Łatwiej sie je dopasowuje gdy są mniejsze i szybciej przykleja.
Tej ogromnej donicy nie wypełniałam ziemią i nie sadziłąm w niej wrzosów.
Wrzosy ułożyłam w formie wianka w donicy na stelażu zrobionym z winobluszcza.
A szklany wazon ustawiłam na podstawce osadzonej na przemysłowej doniczce odwróconej do góry dnem :)
Teraz...KOSZTY
1. Ok. 4 kg jabłek odmiany Golden Deliciuos, kupione w Tesco w promocyjnej cenie 1.90 zł za kg :)
2. Wrzosy w ilości 9 szt. do jednej donicy po 3.20 zł za szt.
3. Donice - na stanie ogrodowym ;)
4. Winobluszcz - na stanie ogrodowym ;)
5. 2 wianki - uwite popołudniem z materiału z ogrodu
6. 1 kula styropianowa w dwóch częściach - na stanie garażowym ;)
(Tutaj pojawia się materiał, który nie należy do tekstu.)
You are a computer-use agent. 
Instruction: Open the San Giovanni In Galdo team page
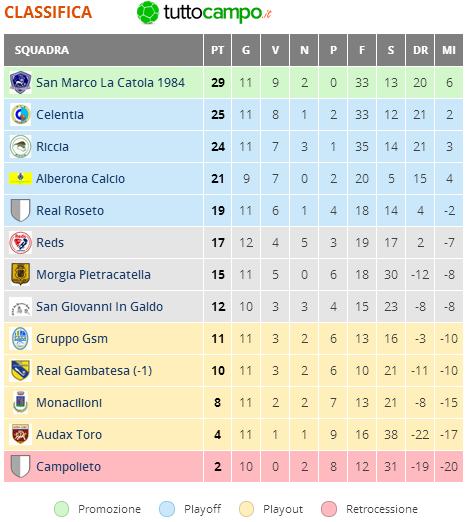pos(99,307)
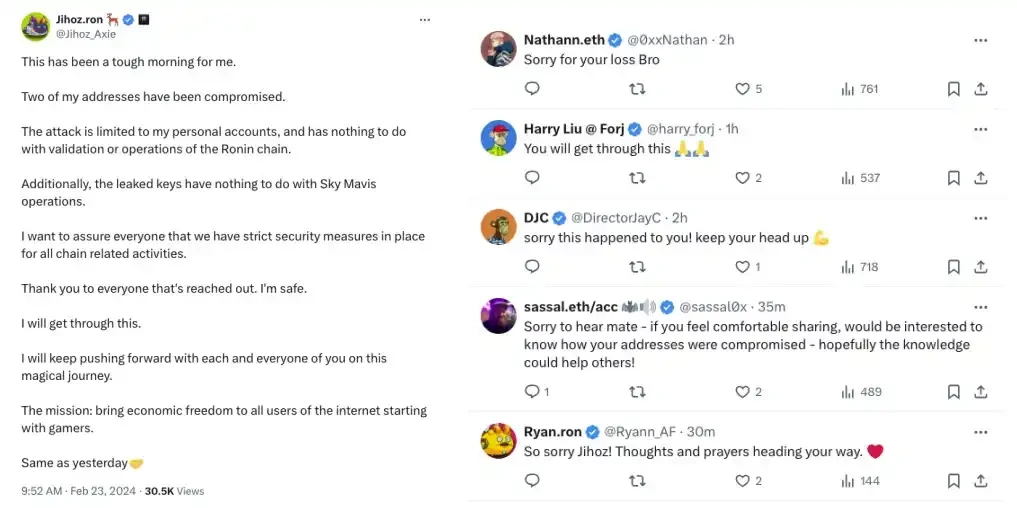Repost DJC's keep your head up reply
This screenshot has height=508, width=1017.
point(637,267)
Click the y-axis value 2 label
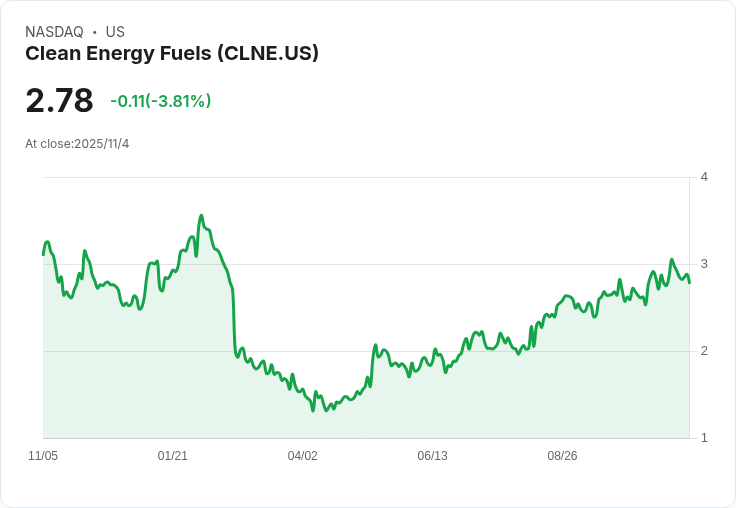The height and width of the screenshot is (508, 736). tap(704, 351)
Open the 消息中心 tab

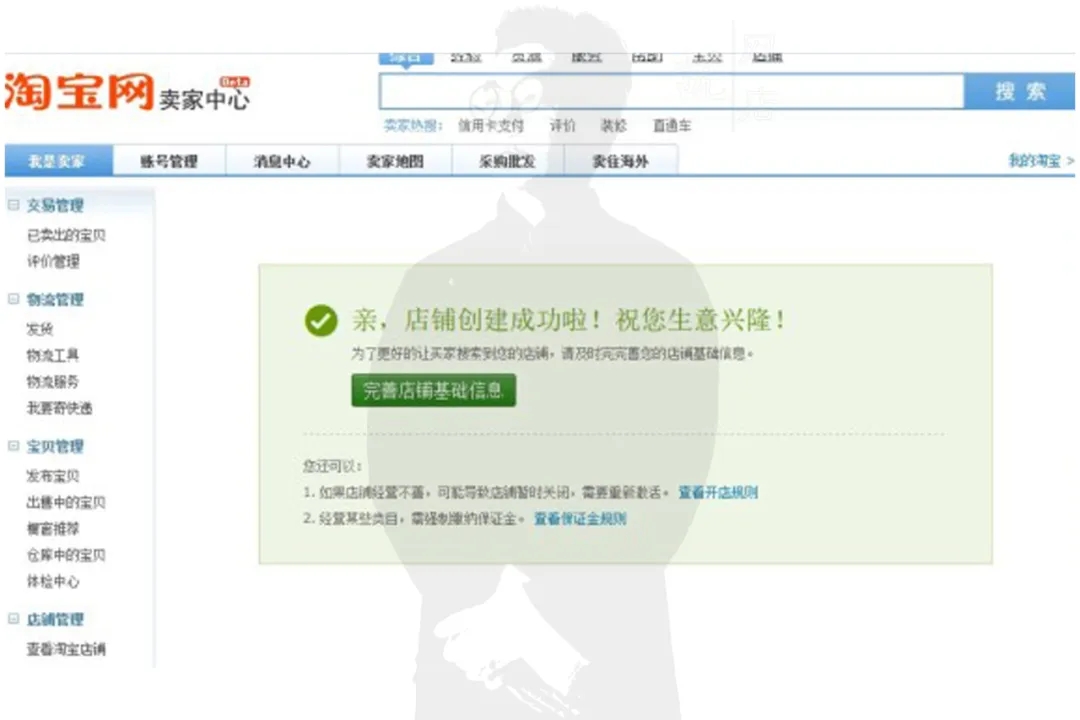[282, 160]
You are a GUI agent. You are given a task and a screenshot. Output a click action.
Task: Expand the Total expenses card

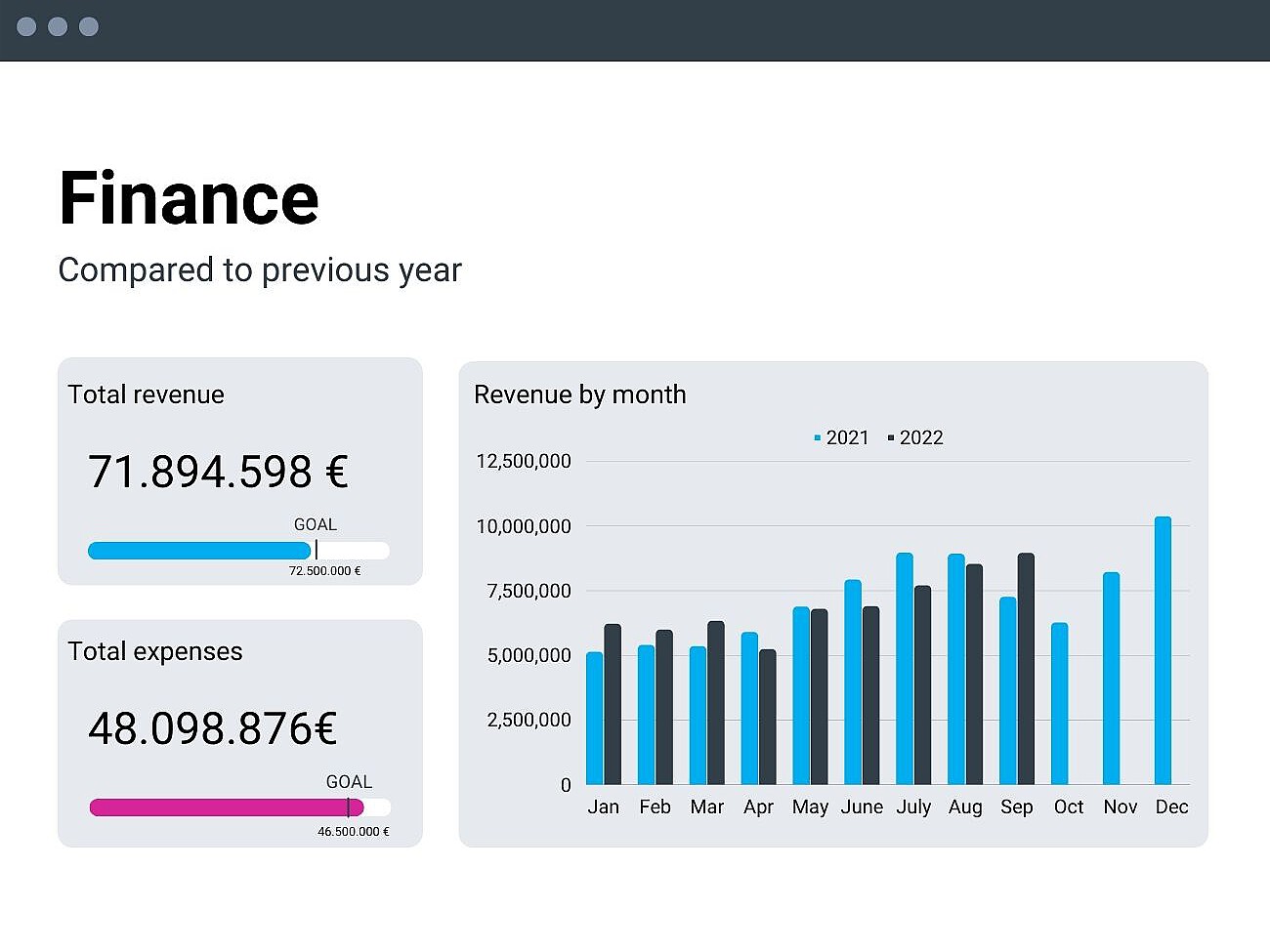coord(239,734)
7. Szklane wazony - na stanie domowym ;)
8. 3 poparzone palce :(
RADA : Jeśli nakapiesz sobie klejem na gorąco na skórę, pod żadnym pozorem nie ścieraj natychmiast kleju, poczekaj aż wystygnie, zaciśnij zęby, tupaj nogami, ewentualnie wrzeszcz z bólu, ale wytrzymaj, on zastyga naprawdę bardzo szybko, jeśli w odruchu bezwarunkowym zaczniesz ścierać gorący klej ściagniesz go razem ze swoim naskórkiem !!! :( A wtedy rana będzie głęboka i długo będzie się goić. A tak po chwili, odkleisz jeszcze miękki, ale zastygnięty klej, skóra będzie poparzona, ale nie będzie otwartej rany.
Pozdrawia
Anna z zagojonymi już palcami
;)
Współczuję paluszków ale jak mawiają... chcesz mieć pięknie musisz cierpiec;)
OdpowiedzUsuńHa...ha...ha...:)
UsuńNo tak, kobiety coś wiedzą na temat piękna & cierpienia ;)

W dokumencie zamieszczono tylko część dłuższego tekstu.